Dieci alimenti per fare il pieno di vitamina D

La vitamina D è fondamentale per la salute delle nostre ossa e per il potenziamento del nostro sistema immunitario.

Il nostro fabbisogno raccomandato di questa vitamina è di 20 µg al giorno: anche se questo valore è già stato raddoppiato rispetto alle linee guida precedenti, che indicavano il fabbisogno in soli 10 µg al giorno, secondo alcuni esperti tale raccomandazione è ancora troppo bassa e non consente di sfruttare a pieno gli straordinari benefici preventivi di questa vitamina.

Purtroppo, le fonti alimentari di vitamina D sono estremamente limitate. Scopriamo insieme con quali alimenti possiamo farne il pieno…


1. Olio di fegato di merluzzo

Il fegato dei tutti i pesci è ricchissimo di vitamina D. Per questo, l’olio di fegato di merluzzo, disponibile in abbondanza come sottoprodotto dei grandi impianti di lavorazione del merluzzo in nordeuropa, è storicamente considerato l’integratore per eccellenza di vitamina D, e la sua somministrazione - ancorché sensorialmente poco appagante - ha salvato dal rachitismo migliaia e migliaia di bambini in tempi passati. Ancora oggi, l’olio di fegato di merluzzo (disponibile anche in capsule per chi non vuole saperne del forte sapore di pesce in bocca) resta l’integratore naturale più ricco di questa vitamina. Ne contiene la bellezza di 250 µg per etto. In altre parole, ne bastano due cucchiaini (circa 8 grammi) per coprire interamente il fabbisogno giornaliero di questa vitamina.

2. Sardine intere

Tutti i pesci piccoli che vengono mangiati interi, senza essere eviscerati, e quindi anche col loro fegato, apportano quantitativi significativi di vitamina D. Per i pesci più grandi, naturalmente, è possibile salvare il fegato al momento di eviscerarli, avendo però cura di rimuovere la cistifellea, che ha sapore estremamente amaro a causa della bile in essa contenuta.

3. Aringhe

Anche eviscerati, tutti i pesci grassi hanno un contenuto di vitamina D notevolmente superiore rispetto a quello dei pesci più magri, in quanto la stoccano nel tessuto adiposo. Le aringhe ne sono particolarmente ricche: ne contengono fino a 40 µg per etto, e sono ottimo pesce azzurro. Lo sgombro ne ha circa 10 µg per etto, le sardine eviscerate circa 7 µg per etto. Il salmone ne ha tra 10 e 15 µg per etto.

4. Anguilla

Un altro pesce grasso molto ricco di vitamina D è l’anguilla, nella cui carne se ne trovano circa 23 µg di per etto.

5. Ostriche

Oltre a essere ricchissime di zinco e generalmente ricche di moltissimi minerali, le ostriche sono anche una buona fonte di vitamina D. Alcune varietà di ostriche superano gli 8 µg di vitamina D per etto.
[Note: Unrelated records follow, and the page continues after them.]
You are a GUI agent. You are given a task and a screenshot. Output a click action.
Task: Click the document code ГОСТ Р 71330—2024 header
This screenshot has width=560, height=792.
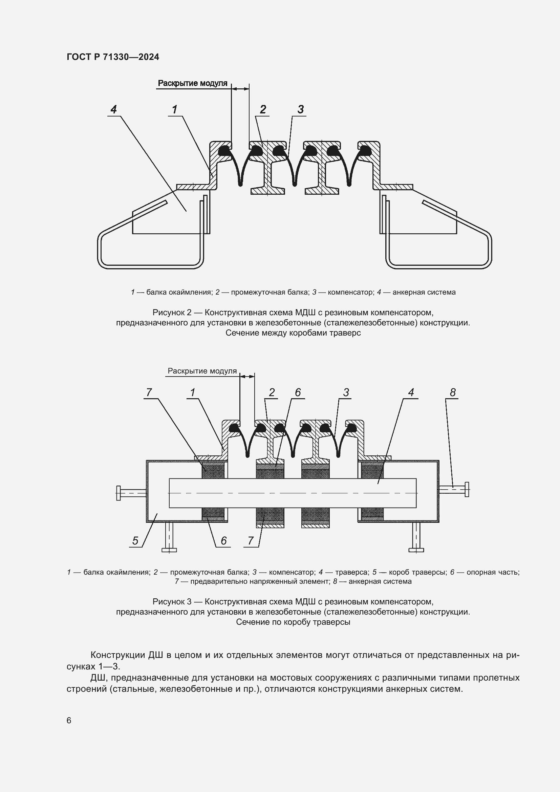point(113,57)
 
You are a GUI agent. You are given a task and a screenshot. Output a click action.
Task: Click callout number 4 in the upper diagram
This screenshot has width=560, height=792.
point(113,109)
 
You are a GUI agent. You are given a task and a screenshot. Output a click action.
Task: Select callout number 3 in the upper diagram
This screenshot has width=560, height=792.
point(300,109)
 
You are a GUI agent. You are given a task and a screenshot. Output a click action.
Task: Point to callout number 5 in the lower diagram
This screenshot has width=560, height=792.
point(135,540)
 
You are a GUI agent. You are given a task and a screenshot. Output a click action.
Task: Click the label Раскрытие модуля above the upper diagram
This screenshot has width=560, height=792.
point(192,83)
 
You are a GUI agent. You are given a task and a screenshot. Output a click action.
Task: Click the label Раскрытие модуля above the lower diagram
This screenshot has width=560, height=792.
point(202,371)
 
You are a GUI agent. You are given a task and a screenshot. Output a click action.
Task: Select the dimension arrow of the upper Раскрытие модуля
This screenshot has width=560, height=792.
point(240,89)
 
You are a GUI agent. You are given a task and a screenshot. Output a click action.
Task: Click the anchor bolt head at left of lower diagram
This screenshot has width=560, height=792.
point(118,493)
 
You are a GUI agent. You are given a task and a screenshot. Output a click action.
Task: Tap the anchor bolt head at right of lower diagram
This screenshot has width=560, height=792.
point(467,489)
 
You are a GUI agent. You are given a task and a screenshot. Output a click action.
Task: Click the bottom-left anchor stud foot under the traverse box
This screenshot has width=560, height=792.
point(169,550)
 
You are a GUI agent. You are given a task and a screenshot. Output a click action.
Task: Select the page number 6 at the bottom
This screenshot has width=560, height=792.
point(69,720)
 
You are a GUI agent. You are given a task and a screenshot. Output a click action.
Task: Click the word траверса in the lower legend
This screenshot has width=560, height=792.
point(351,572)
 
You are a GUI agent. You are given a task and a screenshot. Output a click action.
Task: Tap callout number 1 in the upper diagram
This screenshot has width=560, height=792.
point(174,109)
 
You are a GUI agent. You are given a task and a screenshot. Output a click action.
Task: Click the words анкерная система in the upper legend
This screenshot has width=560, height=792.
point(424,292)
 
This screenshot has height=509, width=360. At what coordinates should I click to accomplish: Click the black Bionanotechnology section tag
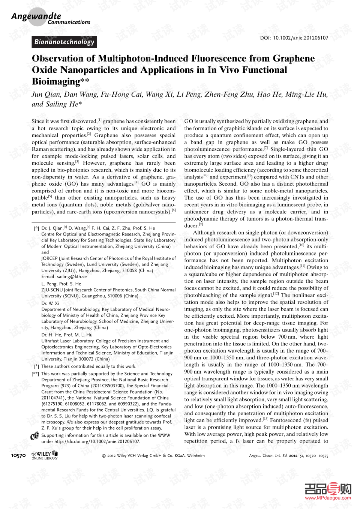[x=64, y=42]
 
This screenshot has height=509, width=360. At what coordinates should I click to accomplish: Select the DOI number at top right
[x=294, y=38]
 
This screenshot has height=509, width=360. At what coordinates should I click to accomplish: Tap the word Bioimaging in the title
[x=56, y=81]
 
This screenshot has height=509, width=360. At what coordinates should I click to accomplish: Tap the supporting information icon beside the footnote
[x=35, y=436]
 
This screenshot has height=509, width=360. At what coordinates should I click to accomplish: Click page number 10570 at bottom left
[x=18, y=455]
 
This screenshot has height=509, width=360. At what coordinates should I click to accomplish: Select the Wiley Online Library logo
[x=45, y=455]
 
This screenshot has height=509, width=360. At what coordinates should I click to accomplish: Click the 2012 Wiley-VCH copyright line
[x=153, y=456]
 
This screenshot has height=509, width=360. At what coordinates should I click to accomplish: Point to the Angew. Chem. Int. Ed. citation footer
[x=288, y=456]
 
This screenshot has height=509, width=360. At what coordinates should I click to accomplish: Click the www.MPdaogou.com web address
[x=328, y=498]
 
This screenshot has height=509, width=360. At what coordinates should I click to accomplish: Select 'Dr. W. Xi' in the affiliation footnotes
[x=50, y=303]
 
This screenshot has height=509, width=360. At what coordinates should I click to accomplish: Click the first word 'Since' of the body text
[x=38, y=121]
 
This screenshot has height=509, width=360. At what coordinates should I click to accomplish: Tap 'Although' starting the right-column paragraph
[x=204, y=233]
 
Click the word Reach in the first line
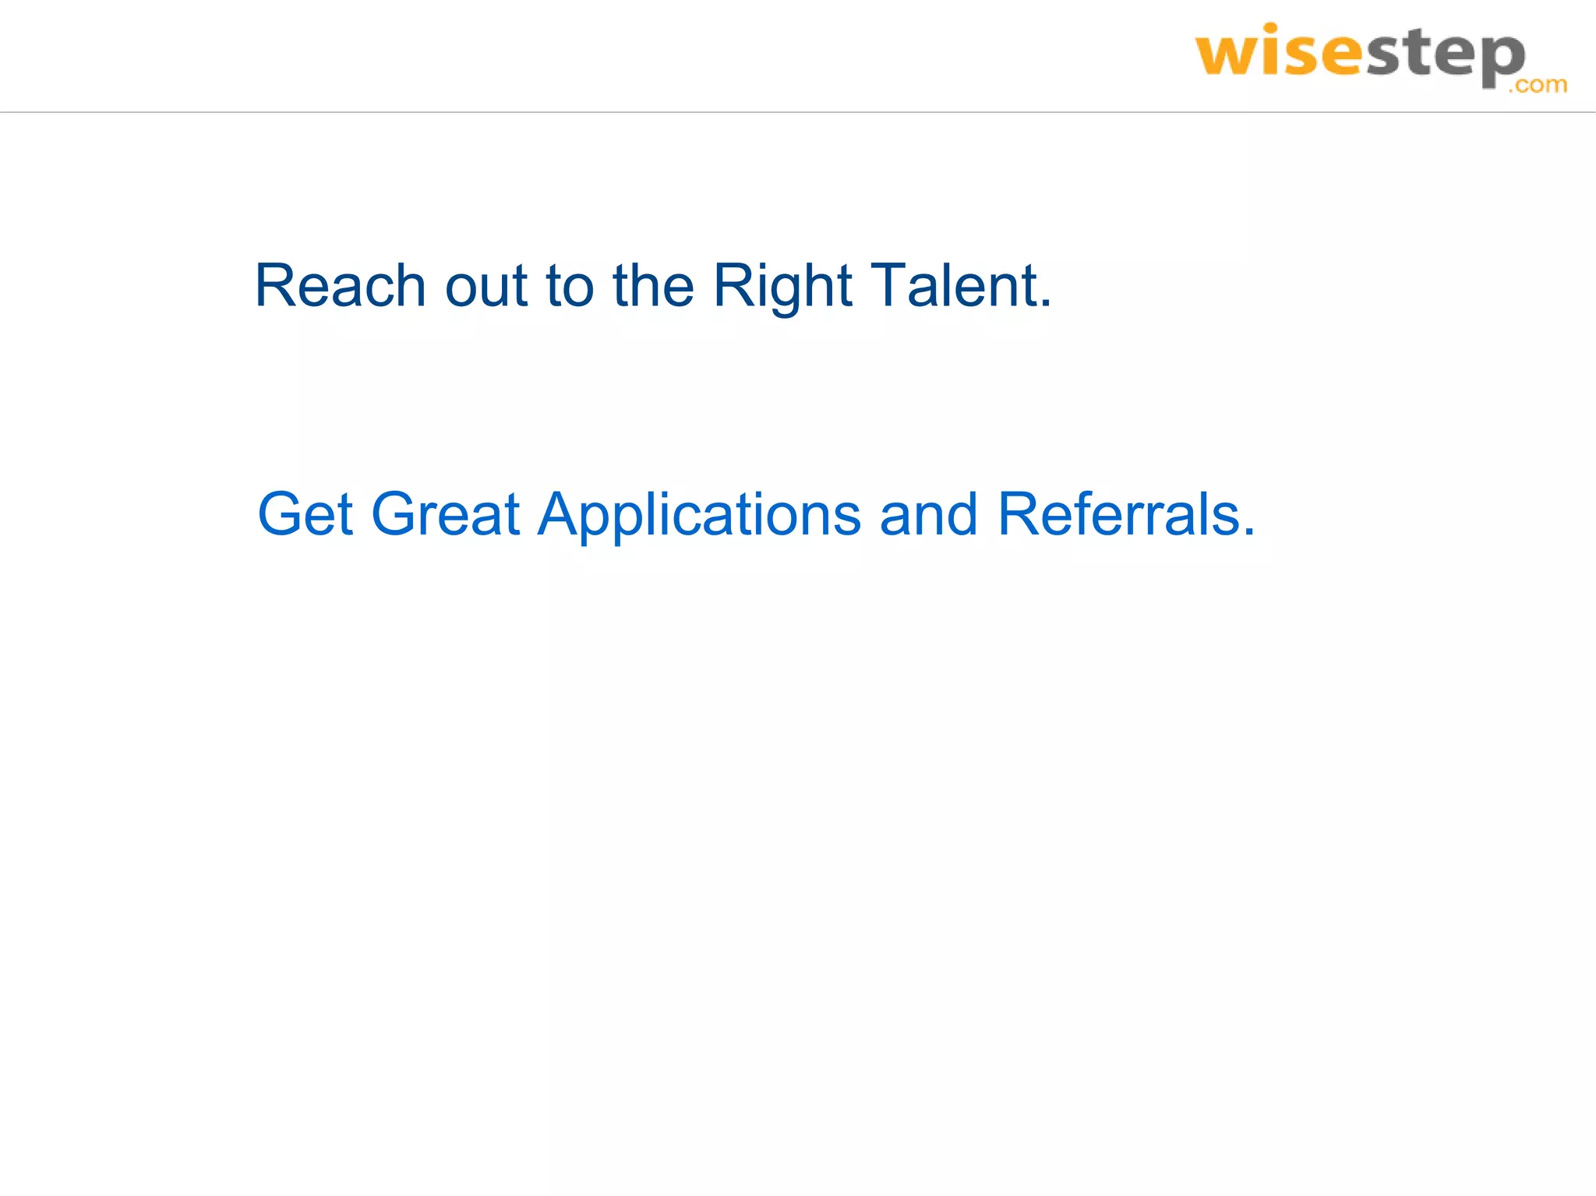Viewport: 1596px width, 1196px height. click(x=340, y=286)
6. Pesce azzurro in scatola, conservato in acqua

La vitamina D, per fortuna, è una molecola abbastanza stabile. Non viene danneggiata dalla cottura e resiste bene alla conservazione prolungata degli alimenti. Per questa ragione, anche il pesce conservato in scatola, come le sardine, gli sgombri, il tonno o il salmone, resta una buona fonte di vitamina D. Un etto di sardine in scatola ne contengono circa 7 µg per etto, al pari di quelle fresche. Tuttavia, la vitamina D è una molecola liposolubile: se il pesce è conservato in olio, parte della vitamina D verrà ceduta all’olio di conservazione. Se invece il pesce è conservato in acqua, oltre ad avere meno calorie, avrà anche conservato tutta la sua preziosa vitamina D!

7. Pesce surgelato

Come resiste al calore e alla conservazione, la vitamina D resiste benissimo anche al congelamento. Anche il pesce surgelato, dunque, rimane una preziosa fonte di intatta vitamina D!

8. Funghi esposti o essiccati al sole

L’esposizione al sole dei funghi, esattamente come accade alla nostra pelle dal colesterolo, induce la formazione di molta vitamina D a partire dall’ergosterolo, che i raggi ultravioletti trasformano velocemente in ergocalciferolo.
La buona notizia è che questa produzione avviene anche post-raccolta. La maggiorparte dei funghi in commercio, infatti, come gli Agaricus e i Pleurotus, sono coltivati artificialmente, e al buio per favorirne la crescita, e quindi al contrario dei funghi raccolti in natura non sono affatto ricchi di vitamina D.
Ad esempio, in un etto di champignons bianchi freschi, coltivati al buio, ci sono solo circa 0.5 µg di vitamina D. Se questi funghi vengono tagliati ed esposti al sole per mezz’ora prima del consumo, tuttavia, il contenuto di vitamina D aumenta di circa 40 volte, passando a 20 µg per etto (Ref 1).
Per la stessa ragione, anche i funghi secchi che siano stati essiccati al sole, sono fonti molto ricche di vitamina D. Se si acquistano, è necessario ricercare in etichetta la specifica menzione ‘essiccati al sole’: in caso contrario, sono stati essiccati sempre al buio, in essiccatore, e quindi saranno privi di vitamina D.

9. Tuorlo d’uovo

Le uova sono una fonte discreta vitamina D, che è contenuta esclusivamente nel tuorlo. Il tuorlo dell’uovo ne contiene circa 4,5 µg per etto. Se consideriamo un uovo da 60 grammi, con circa il 30% di tuorlo, il contenuto di vitamina D di un uovo è perciò di circa 0.8 µg.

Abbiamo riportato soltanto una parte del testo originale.